Wednesday, May 10, 2006

The Map of Islamic Terrorist Attacks

Before I started the Northern Virginiastan blog, I created and maintained the Islamic Monitor web site. Long before 9/11, I was alarmed at the demands of CAIR and a whole alphabet soup of other Muslim organizations. I never expected 9/11, but I feared the creeping, stealthy Islamicization of American society. This fear, or whatever you call it, was borne out of my experiences with Muslim classmates in graduate school.

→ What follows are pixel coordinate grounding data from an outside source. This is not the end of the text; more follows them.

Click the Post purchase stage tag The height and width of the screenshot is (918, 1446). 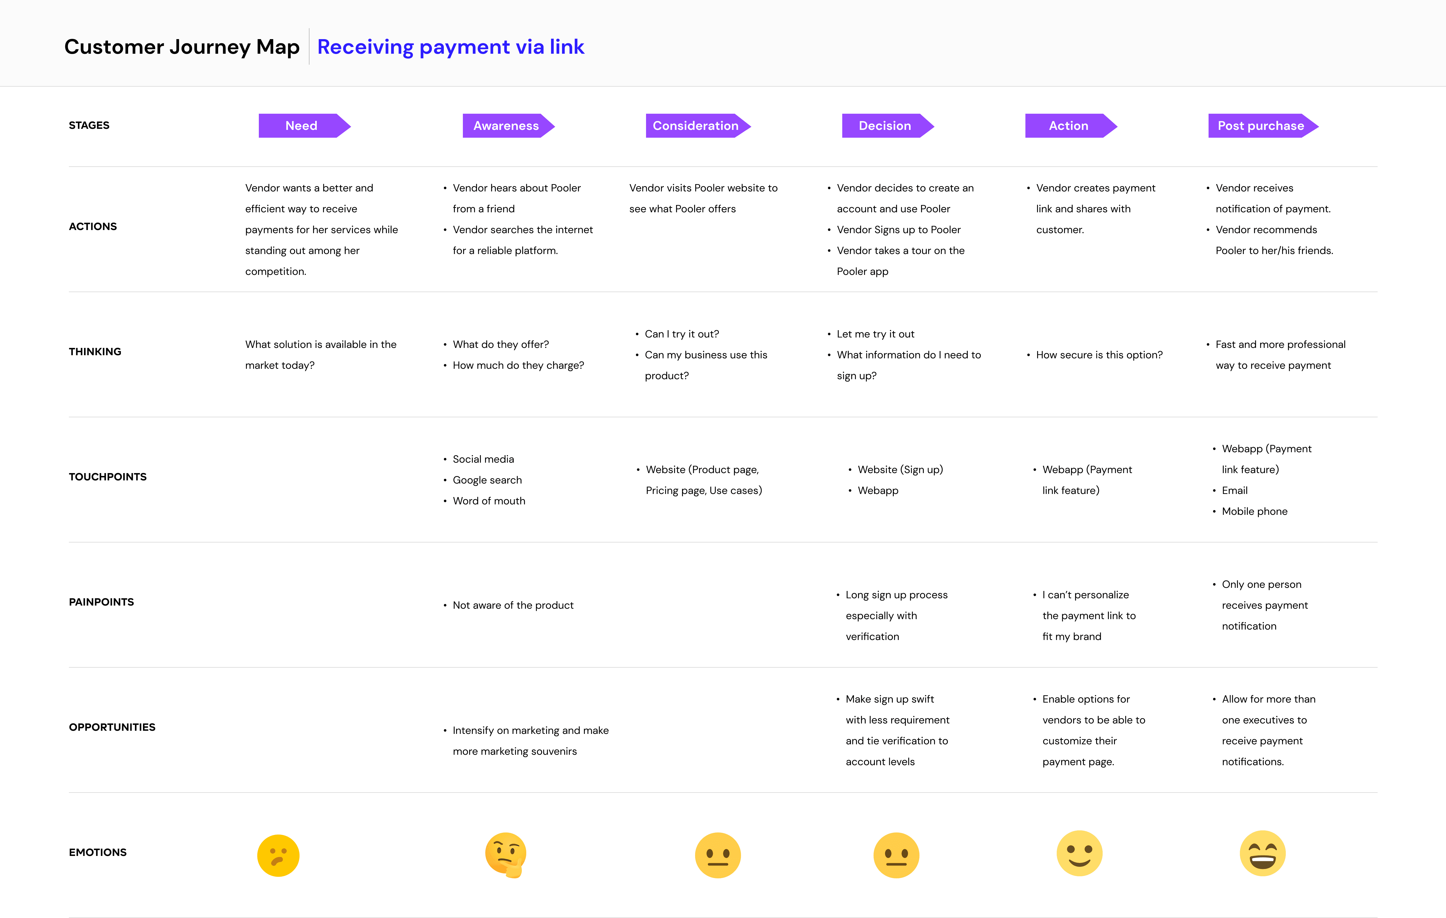pyautogui.click(x=1263, y=125)
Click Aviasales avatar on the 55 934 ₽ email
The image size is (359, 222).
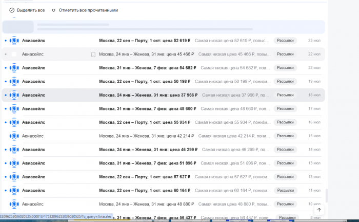14,122
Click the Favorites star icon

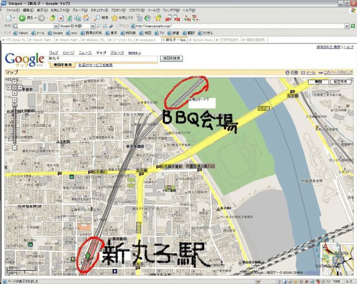point(114,18)
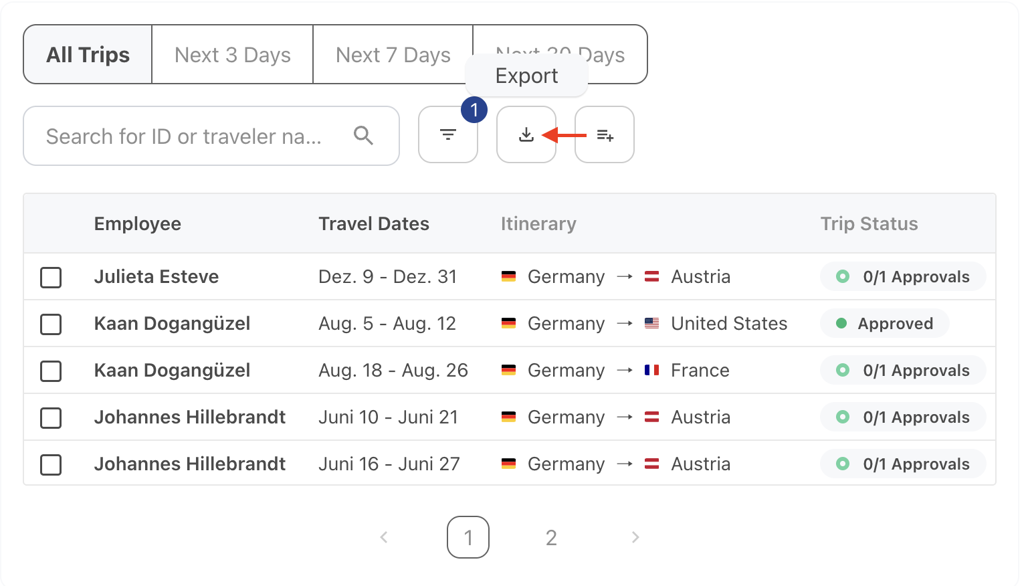Click the green Approved status dot
Viewport: 1026px width, 586px height.
(x=841, y=324)
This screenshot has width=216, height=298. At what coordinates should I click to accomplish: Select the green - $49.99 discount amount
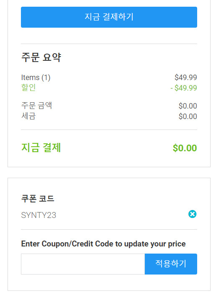(x=184, y=88)
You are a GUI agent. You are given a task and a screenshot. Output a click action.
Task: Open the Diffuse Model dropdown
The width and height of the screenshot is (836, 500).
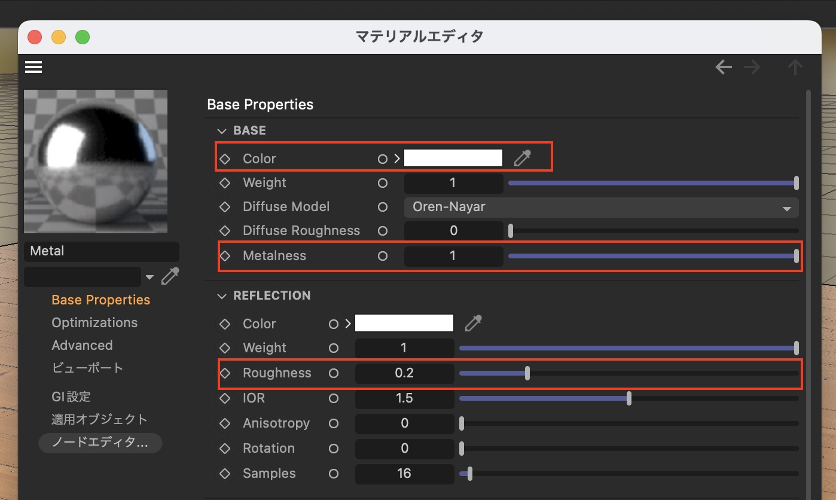(601, 207)
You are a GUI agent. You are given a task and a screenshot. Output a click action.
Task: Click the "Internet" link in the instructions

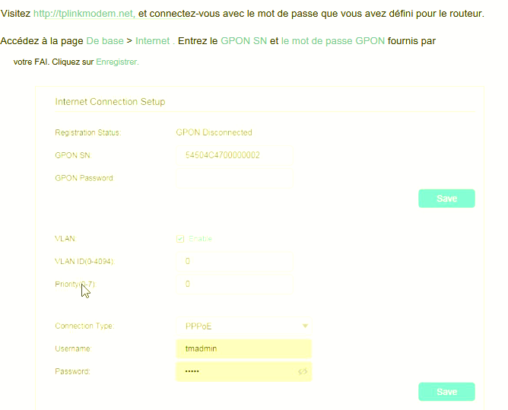(152, 40)
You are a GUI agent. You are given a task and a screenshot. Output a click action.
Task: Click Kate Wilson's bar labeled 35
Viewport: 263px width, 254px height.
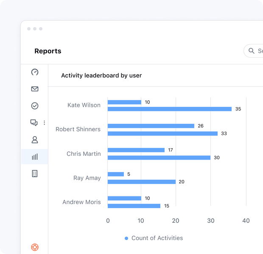click(x=170, y=109)

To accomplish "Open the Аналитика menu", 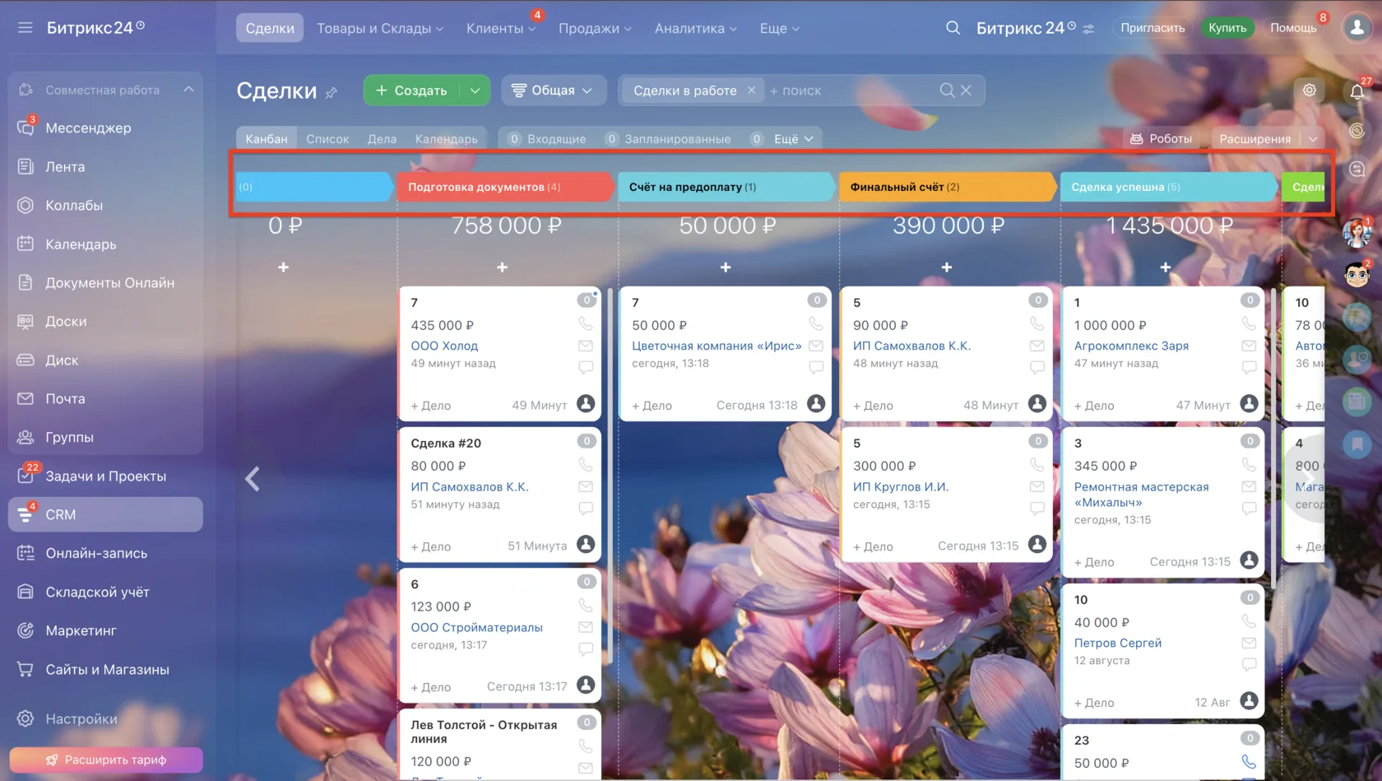I will click(x=695, y=28).
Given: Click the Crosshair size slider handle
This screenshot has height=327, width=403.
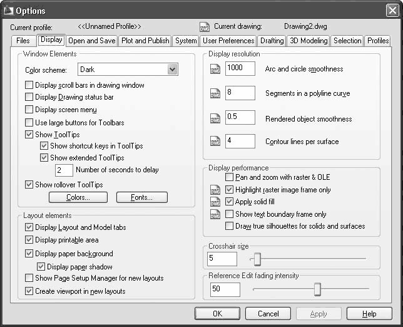Looking at the screenshot, I should click(257, 259).
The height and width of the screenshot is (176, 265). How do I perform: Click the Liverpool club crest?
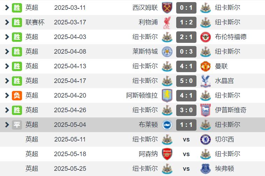pyautogui.click(x=167, y=22)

I quit updating the Islamic Monitor site, as after 9/11, a whole group of web sites and blogs were doing what I was doing, but a whole lot better. I created the Northern Virginiastan blog with a view to "Think Globally, Act Locally." While the web site stats for Islamic Monitor spiked dramatically after 9/11, I occasionally still get comments about some of my pages, such as Haiqa Khan, nee Jemima Goldsmith, about the (now divorced) wife of Pakistani cricketeer-turned-politician Imran Khan (she has returned to the social whirl in London and rumor has it that Hugh Grant is going to propose to her anyday now) and A Strong Muslim Woman Writes to Islamic Monitor! - I just received a very nice email from a woman in the UK congratulating me for how I responded to the SMW.

Now I've taken up another project. I was inspired by The Bloody Borders Project started by Baron Bodissey of Gates of Vienna. I noted that his data ends on February 22. For a week now, I've been taking the data from The Religion of Peace and tagging them by latitude and longitude through Tagzania to create a map of terrorist attacks in the last week. You may see the results via the Acme GeoRSS viewer or Tagzania.


Map of Islamic Terrorist Attacks Since May 3, 2006

While the results are modest compared to what The Baron has done, this is a worthwhile project and I will continue to update it.